[Start of Attachment]
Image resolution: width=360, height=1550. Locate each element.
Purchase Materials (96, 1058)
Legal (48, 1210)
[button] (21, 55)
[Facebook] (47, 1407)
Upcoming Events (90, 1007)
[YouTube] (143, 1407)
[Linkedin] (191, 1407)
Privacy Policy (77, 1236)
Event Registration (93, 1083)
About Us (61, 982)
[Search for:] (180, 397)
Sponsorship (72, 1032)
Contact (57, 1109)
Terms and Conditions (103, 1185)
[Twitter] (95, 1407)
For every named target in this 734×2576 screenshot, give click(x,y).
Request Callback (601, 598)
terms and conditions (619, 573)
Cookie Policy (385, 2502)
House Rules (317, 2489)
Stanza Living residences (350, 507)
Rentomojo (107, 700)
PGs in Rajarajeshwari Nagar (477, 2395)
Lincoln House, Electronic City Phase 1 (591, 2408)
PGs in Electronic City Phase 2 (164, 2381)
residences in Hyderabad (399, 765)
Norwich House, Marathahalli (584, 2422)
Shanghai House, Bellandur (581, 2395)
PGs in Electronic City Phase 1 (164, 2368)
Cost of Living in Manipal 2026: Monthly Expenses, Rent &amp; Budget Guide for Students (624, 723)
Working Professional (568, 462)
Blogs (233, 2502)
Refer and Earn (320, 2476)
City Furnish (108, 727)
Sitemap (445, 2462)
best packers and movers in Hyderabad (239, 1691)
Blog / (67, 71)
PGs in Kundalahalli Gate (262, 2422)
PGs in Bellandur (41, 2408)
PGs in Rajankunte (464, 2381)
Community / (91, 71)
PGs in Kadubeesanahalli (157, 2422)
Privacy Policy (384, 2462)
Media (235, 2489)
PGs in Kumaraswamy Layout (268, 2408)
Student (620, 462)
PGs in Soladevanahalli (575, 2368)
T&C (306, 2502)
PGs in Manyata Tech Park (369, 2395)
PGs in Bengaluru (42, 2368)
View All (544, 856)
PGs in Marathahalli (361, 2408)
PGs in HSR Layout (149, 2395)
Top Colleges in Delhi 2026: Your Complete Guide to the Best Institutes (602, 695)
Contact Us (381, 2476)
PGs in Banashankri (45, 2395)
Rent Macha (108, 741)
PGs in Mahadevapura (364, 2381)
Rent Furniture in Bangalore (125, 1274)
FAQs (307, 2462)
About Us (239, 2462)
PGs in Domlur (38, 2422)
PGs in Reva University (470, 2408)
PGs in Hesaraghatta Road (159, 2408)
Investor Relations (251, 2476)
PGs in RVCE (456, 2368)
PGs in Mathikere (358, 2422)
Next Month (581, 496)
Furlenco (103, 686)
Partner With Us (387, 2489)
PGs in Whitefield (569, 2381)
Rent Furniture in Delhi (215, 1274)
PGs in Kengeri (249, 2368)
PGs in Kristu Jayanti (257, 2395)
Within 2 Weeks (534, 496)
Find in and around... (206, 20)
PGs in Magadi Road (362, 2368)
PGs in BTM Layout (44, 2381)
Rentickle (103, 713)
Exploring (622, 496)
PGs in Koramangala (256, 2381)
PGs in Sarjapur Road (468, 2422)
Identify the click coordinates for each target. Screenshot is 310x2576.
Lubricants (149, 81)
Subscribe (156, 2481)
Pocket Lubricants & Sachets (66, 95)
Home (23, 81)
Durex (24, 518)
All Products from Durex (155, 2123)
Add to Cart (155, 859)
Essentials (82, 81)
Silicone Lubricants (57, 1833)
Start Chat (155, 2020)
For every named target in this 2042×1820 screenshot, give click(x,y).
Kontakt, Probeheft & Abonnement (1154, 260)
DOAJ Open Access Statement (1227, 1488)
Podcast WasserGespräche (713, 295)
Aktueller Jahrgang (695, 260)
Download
[End of Attachment]
**ASSIGNMENT**. Reproduce verbatim the range of lines that opens the records and closes with the line containing "Sponsorship (72, 1032)". Omit everything after it.

**RESULT OF THE EXERCISE**.
Image resolution: width=360, height=1550. Locate each element.
Purchase Materials (96, 1058)
Legal (48, 1210)
[button] (21, 55)
[Facebook] (47, 1407)
Upcoming Events (90, 1007)
[YouTube] (143, 1407)
[Linkedin] (191, 1407)
Privacy Policy (77, 1236)
Event Registration (93, 1083)
About Us (61, 982)
[Search for:] (180, 397)
Sponsorship (72, 1032)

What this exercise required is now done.